Thesis title: Investigation of Support Fabrics for Graphene-Based End-of-Life Sensors for Fire Protective Garments

Fire-resistant (FR) fabrics used in protective clothing experience a reduction in performance because of ageing. Yet there are generally no visible clues before the loss in performance has reached a dangerous level. To solve this issue, a graphene-based end-of-life (EOL) sensor is being developed at the University of Alberta which will be placed as a patch on the protective clothing’s surface to indicate when an FR fabric has reached an unsafe level of performance. As part of this larger research, Diana’s thesis aimed to identify the most suitable fabric to serve as a support for the EOL sensor.
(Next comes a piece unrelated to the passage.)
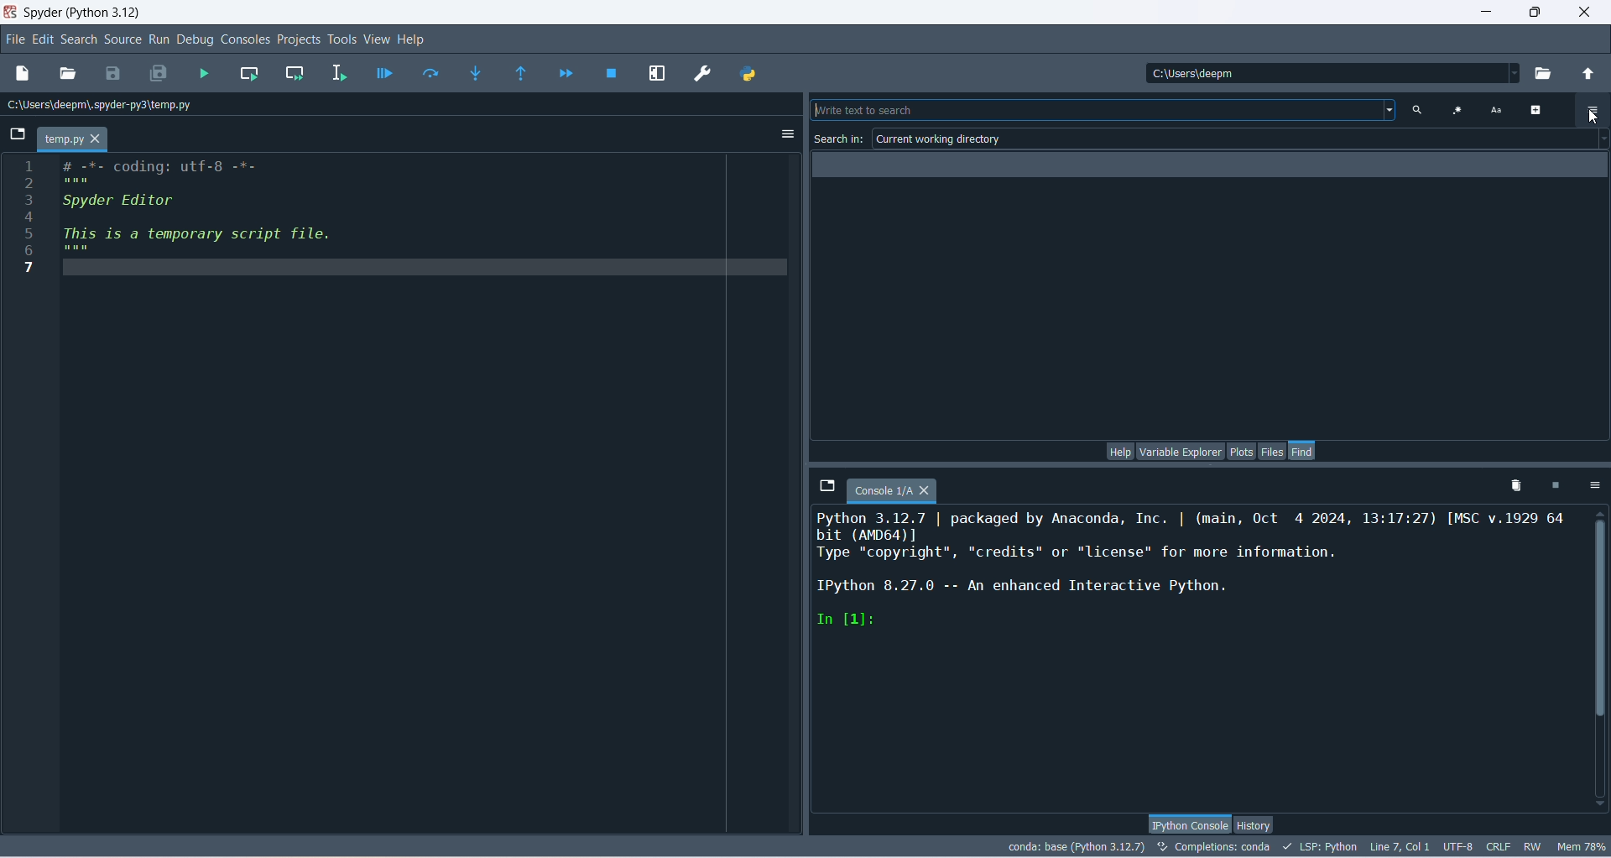 This screenshot has width=1611, height=858. I want to click on editor pane text, so click(217, 216). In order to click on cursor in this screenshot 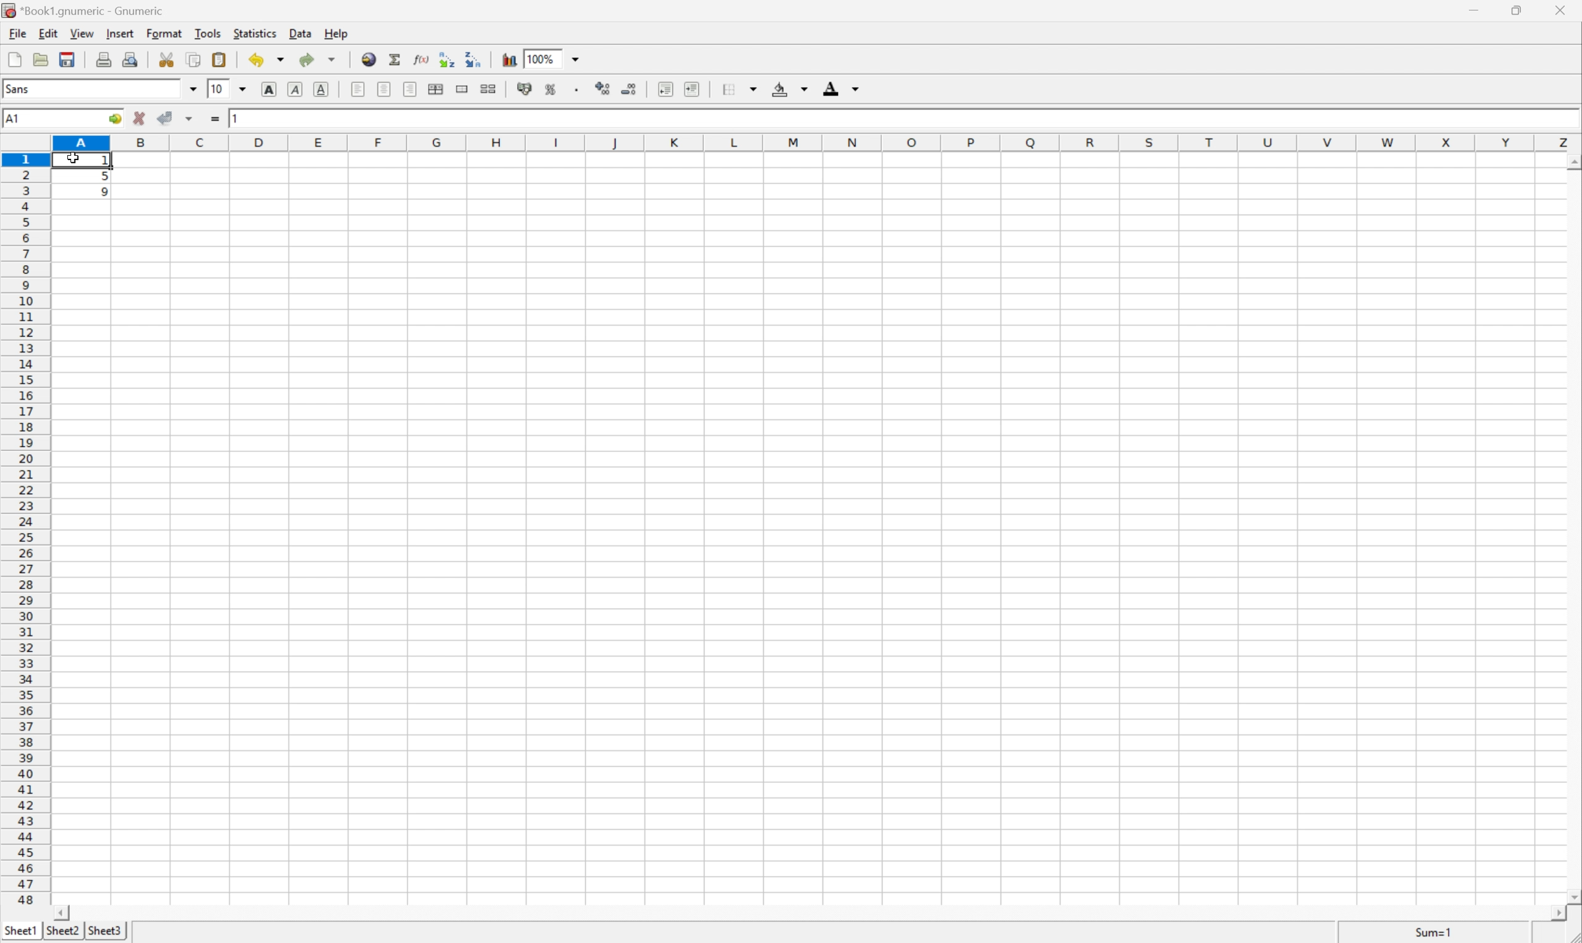, I will do `click(72, 158)`.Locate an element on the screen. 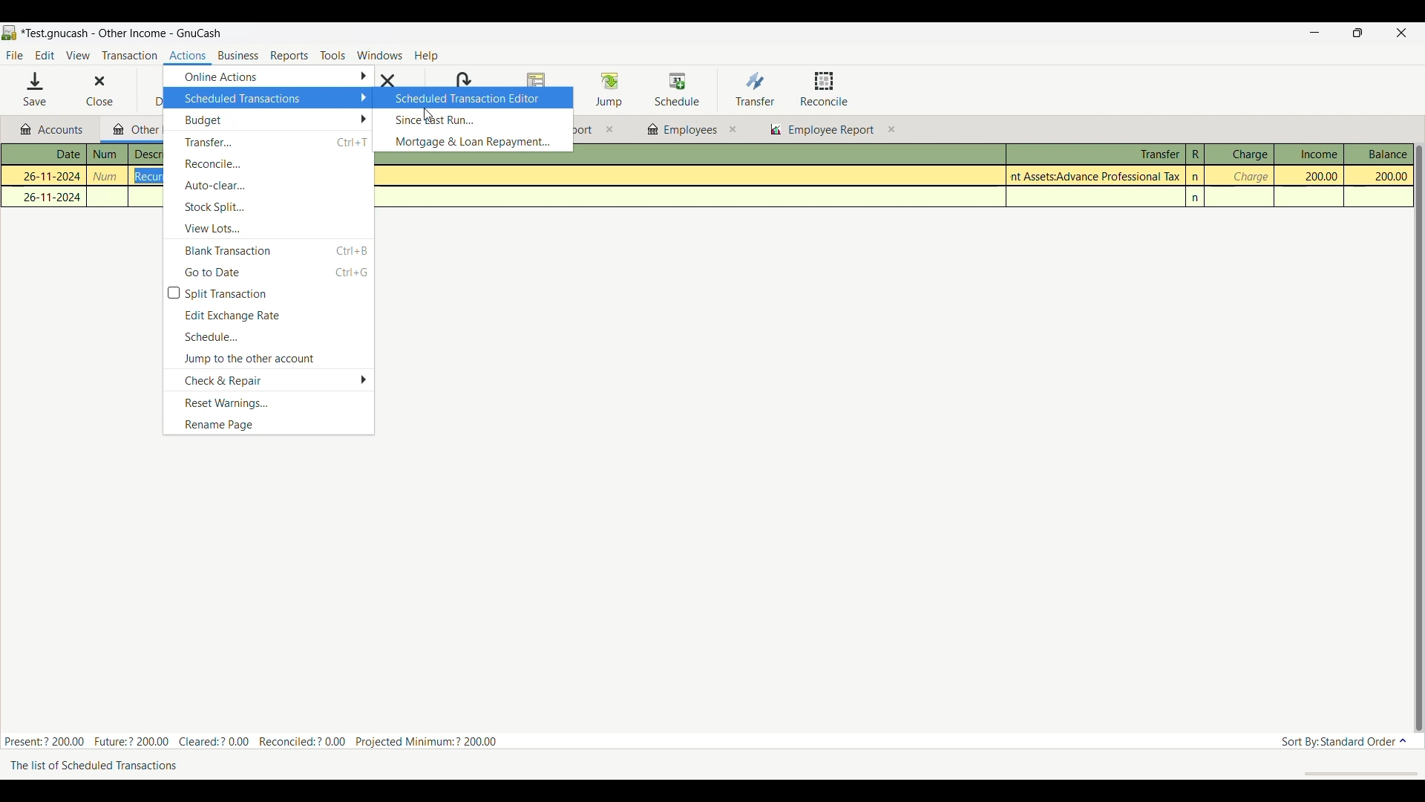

This support fabric should be flame-resistant, washable, and withstand ageing conditions (e.g. temperature, ultraviolet light, and moisture) without degrading. A series of FR fabrics made of different materials were subjected to accelerated ageing at specific conditions. Based on the behaviour observed for the different fabrics tested, an aramid fabric was identified as the best material candidate because of its superior performance after exposure to accelerated thermal ageing and good resistance to hydrothermal ageing and accelerated laundering.

Diana stated she really valued the experience she had as a graduate student working on her thesis project. This experience enriched her with many skills such as organization, time management, self-discipline, critical thinking, presentation and lab skills. The advantage of working in PCERF’s lab and the freedom she had in conducting experiments developed her experimental and analytical skills and developed her interest further in the topic of protective clothing. She feels fortunate to have had such a great support system, with her supervisors, and the other students – who are now her friends.

Diana is currently a weaving technician and research assistant working on the commercialization of the graphene sensor at Davey Textile Solutions. In the short term, her main goal is to gain more textile industry expertise and obtain as many valuable insights as she can, in addition to getting leadership training. In the long term, she aspires for a management role and perhaps obtain another degree related – or not – to textiles!